Rue Bricabrac, bdsm, regard
photo H O T B

C'EST une histoire sombre. Comme le côté obscur que nous portons tous en nous, même et surtout quand elle est assumée, ou quand bien même est-elle assumée. Le BDSM, c'est pas un truc pastel.

Il dit que des femmes l'ont trouvé beau quand il fouettait. Les femmes, et les hommes aussi, disent n'importe quoi dans ces moments-là. Les femmes flattent les hommes dans l'espoir qu'elles y gagneront de l'audimat. Et réciproquement. Le mensonge est la chose du monde la mieux partagée, c'est plus facile, plus rapide, plus diplomatique, moins casse-bonbons de mentir que de balancer une vérité plus blessante qu'un coup de fouet. Il n'est pas beau (enfin, ni plus ni moins que quand il tire sur sa clope ou se jette un kawa au comptoir) quand il fouette. Dans son regard, passent toutes les folies qu'il se retient de faire. Sa peur. Immense. Son désir. Un grade en dessous de sa peur. Il cligne des yeux, il se modère. Il respire. Ce n'est pas de beauté qu'il s'agit-là. Il joue avec l'idée de se laisser aller à l'ultime geste. Le surmoi vacille et se redresse. Puis il donne une version light de l'irréparable.

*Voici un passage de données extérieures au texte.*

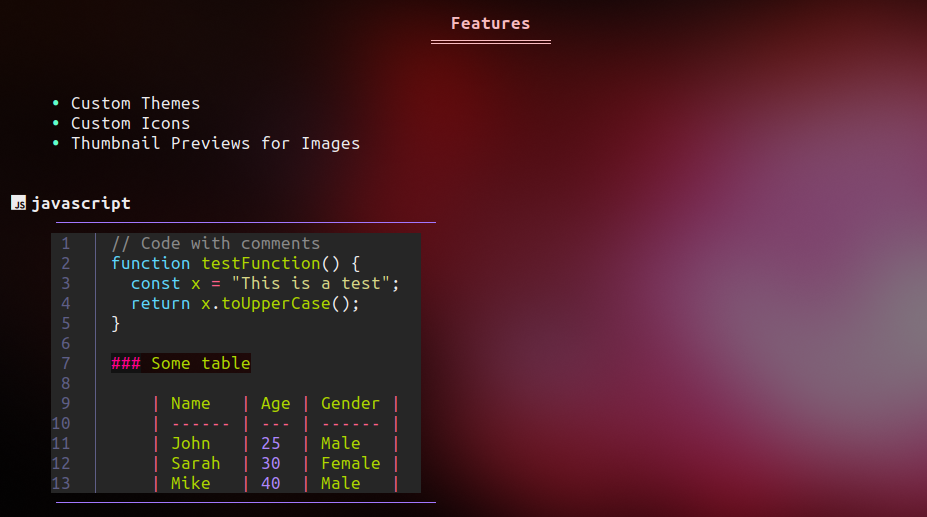Select the "Custom Themes" bullet item
The height and width of the screenshot is (517, 927).
point(135,103)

Il a le regard d'un serial-killer dans une série B ou dans un manga. Brando, Newmann, n'auraient pas choisi ce regard. Daniel Day Lewis, Robert de Niro, oui. Presque tous les hommes que j'ai connu avaient ce regard. Les plus conscients bandent les yeux de femmes, non pas pour les objectiver, mais pour leur cacher leurs prunelles de crépuscule. D'autres, plus hâbleurs, et à qui on a dû dire qu'ils étaient beaux ainsi, les exhibent. Je n'en ai croisé que deux qui n'avaient pas cette folle et trouble violence dans la pupille. L'un faisait du judo en professionnel, l'autre pratiquait le tir. Ils fouettaient comme dans un dojo. En totale maîtrise. Pas avec le pieds sur le frein, pas avec des pneus lisses.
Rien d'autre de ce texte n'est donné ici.